Use the entries below and reproduce exactly the lines from the one containing "familie/gezin/koppels (95, 815)" down to the one containing "Ok (157, 1749)", both of them included.

──────────────────────────────

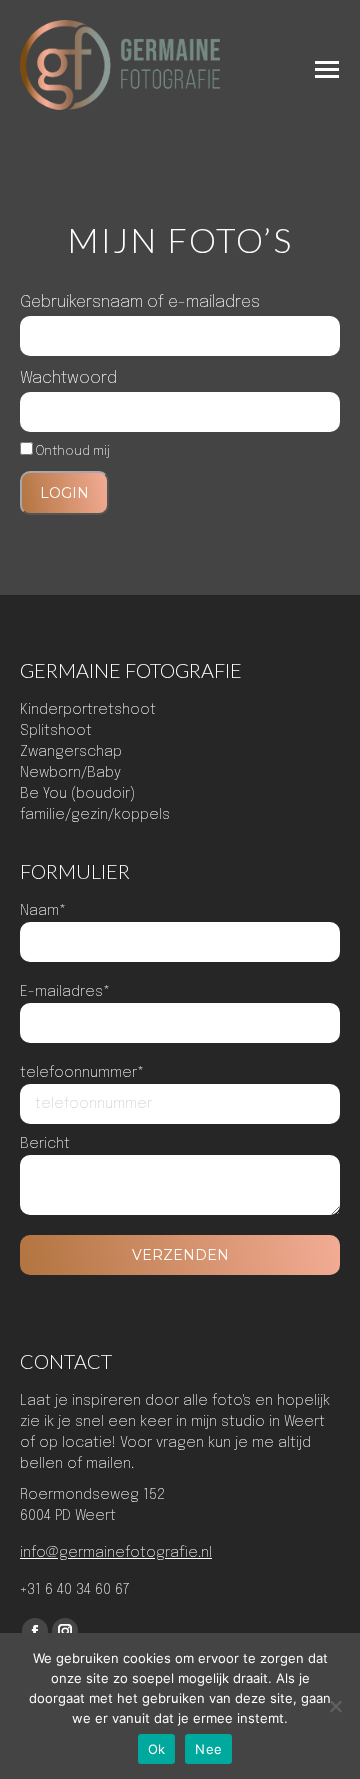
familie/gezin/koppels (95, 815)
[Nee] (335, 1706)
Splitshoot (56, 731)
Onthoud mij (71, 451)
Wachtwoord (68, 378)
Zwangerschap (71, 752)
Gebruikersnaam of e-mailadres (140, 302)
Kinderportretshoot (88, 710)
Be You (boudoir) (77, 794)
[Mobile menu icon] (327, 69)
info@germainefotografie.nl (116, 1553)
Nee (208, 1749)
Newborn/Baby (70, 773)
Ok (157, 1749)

──────────────────────────────

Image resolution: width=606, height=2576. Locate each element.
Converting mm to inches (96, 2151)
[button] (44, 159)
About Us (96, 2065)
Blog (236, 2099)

──────────────────────────────

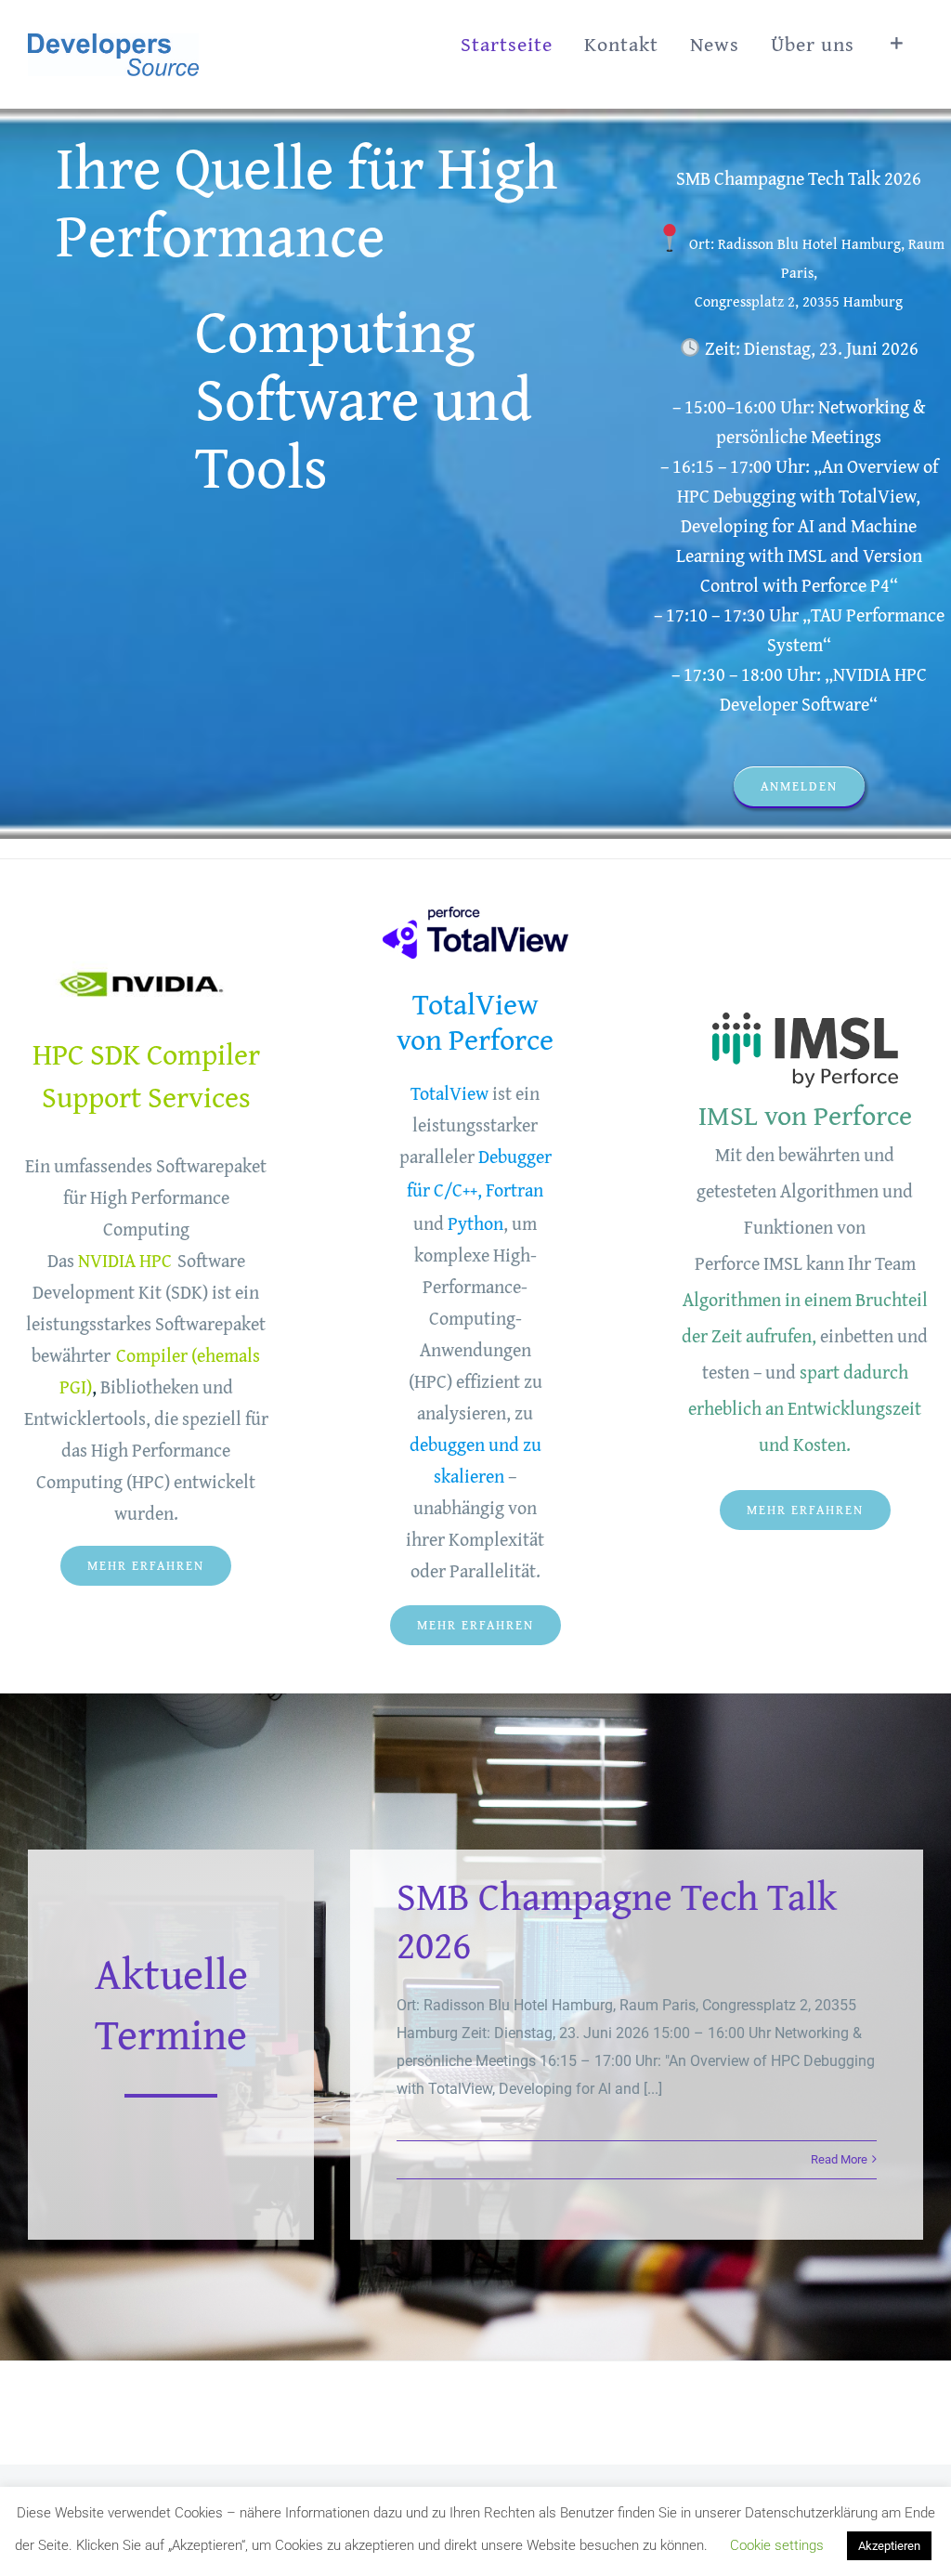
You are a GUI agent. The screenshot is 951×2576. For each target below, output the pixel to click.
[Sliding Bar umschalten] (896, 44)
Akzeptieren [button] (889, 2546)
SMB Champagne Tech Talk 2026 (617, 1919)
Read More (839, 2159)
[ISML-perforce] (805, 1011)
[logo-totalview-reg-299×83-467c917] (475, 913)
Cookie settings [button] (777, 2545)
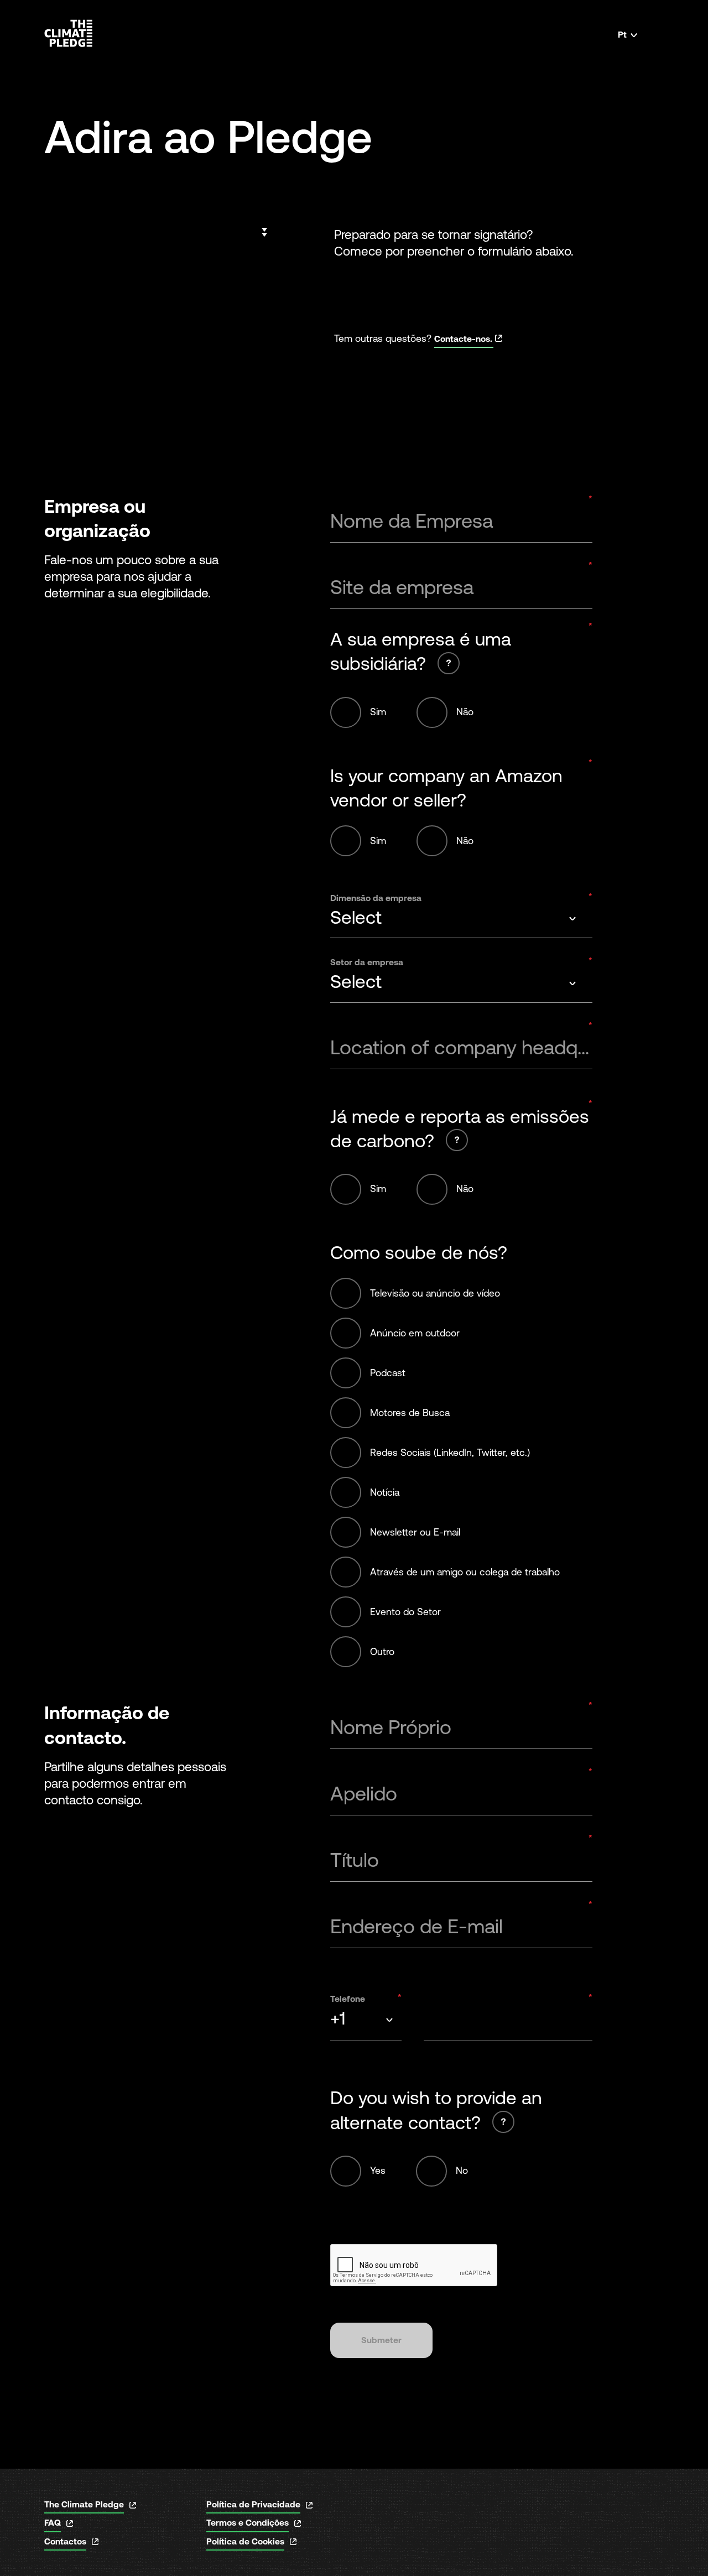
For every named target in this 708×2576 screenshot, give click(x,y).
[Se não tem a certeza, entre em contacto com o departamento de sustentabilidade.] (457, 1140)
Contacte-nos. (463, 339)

──────────────────────────────

PROBLEM SOLUTION:
familie/gezin/koppels (95, 815)
[Nee] (335, 1706)
Splitshoot (56, 731)
Onthoud mij (71, 451)
Wachtwoord (68, 378)
Zwangerschap (71, 752)
Gebruikersnaam of e-mailadres (140, 302)
Kinderportretshoot (88, 710)
Be You (boudoir) (77, 794)
[Mobile menu icon] (327, 69)
info@germainefotografie.nl (116, 1553)
Nee (208, 1749)
Newborn/Baby (70, 773)
Ok (157, 1749)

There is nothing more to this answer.